Task goal — Please copy the stretch from the line containing "Where should I" through the end of the lines, substituting "drop-down menu" for "dropdown" and leaving everything else unchanged. Leave the pictures out of your answer.

━━━━━━━━━━━━━━━━

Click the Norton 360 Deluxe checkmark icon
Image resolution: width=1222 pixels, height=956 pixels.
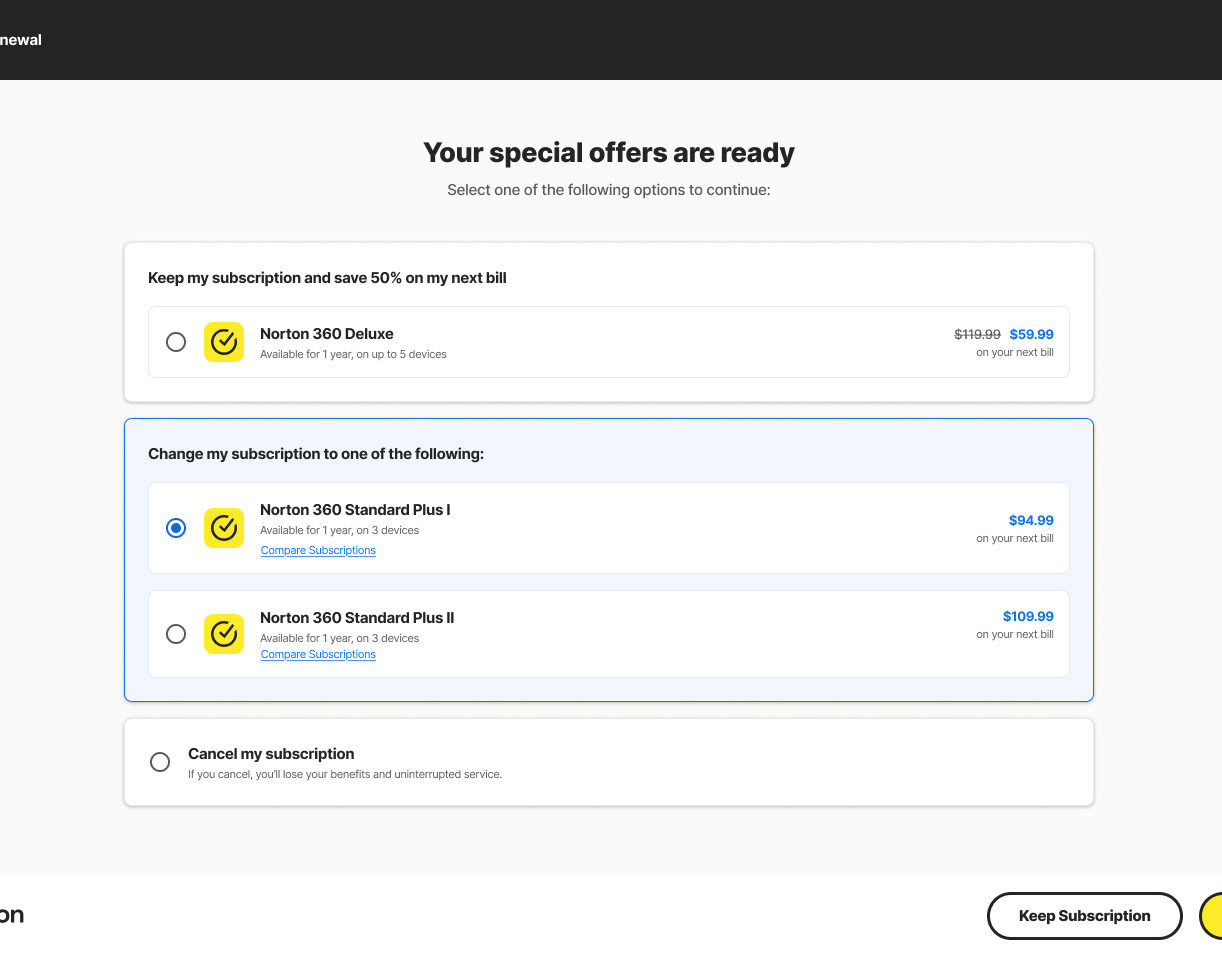coord(224,342)
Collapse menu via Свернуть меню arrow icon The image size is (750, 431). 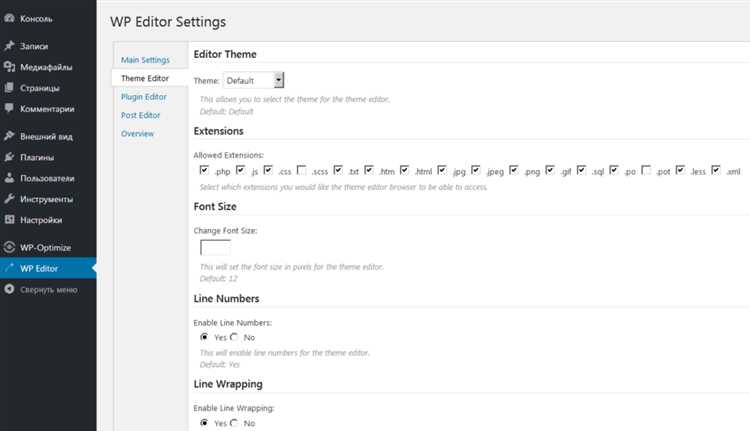[x=9, y=289]
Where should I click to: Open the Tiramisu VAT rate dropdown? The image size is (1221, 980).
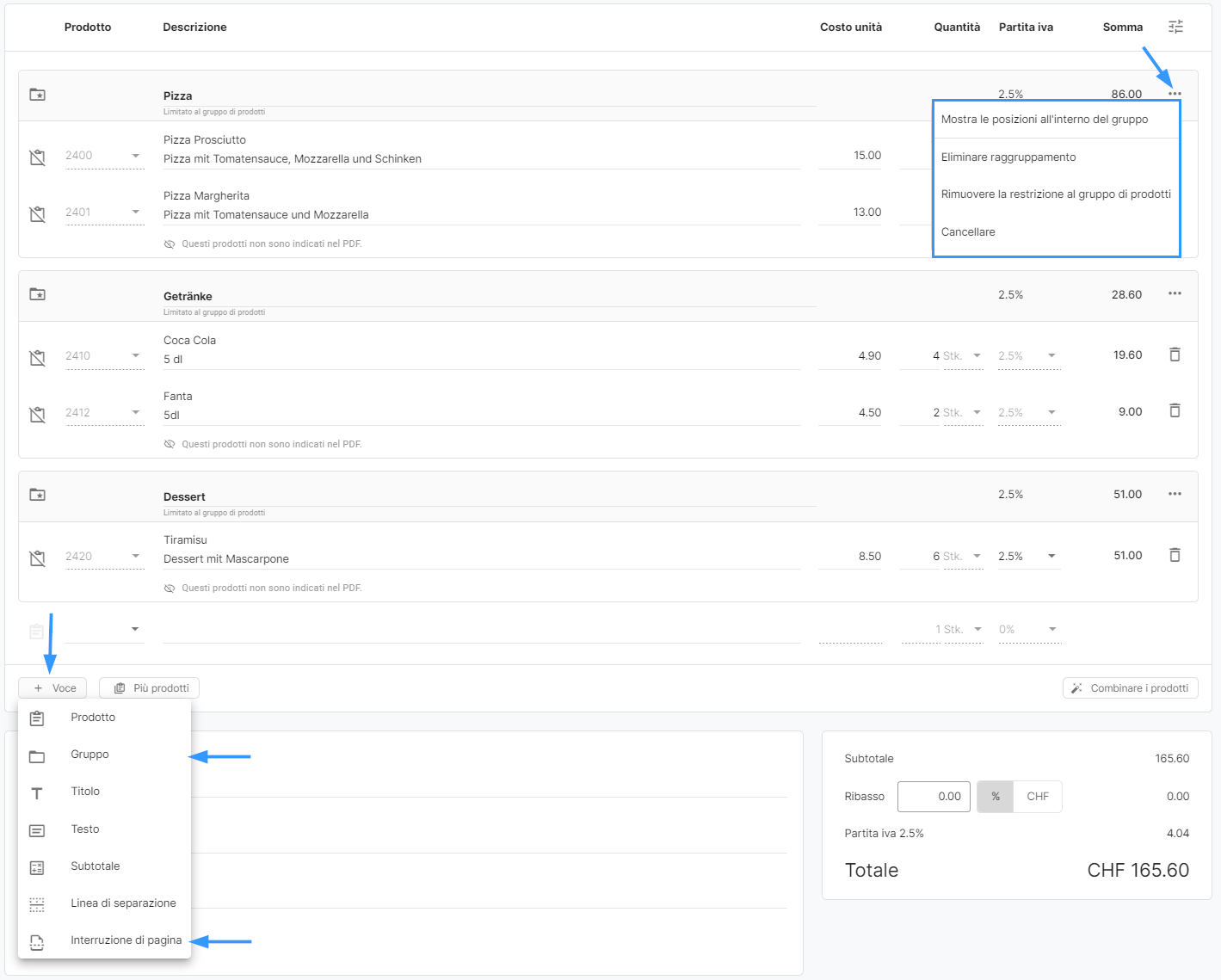(1051, 557)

━━━━━━━━━━━━━━━━

Exercise output —
Where should I click to: Open the Tiramisu VAT rate drop-down menu? The image size is (1221, 980).
(1051, 557)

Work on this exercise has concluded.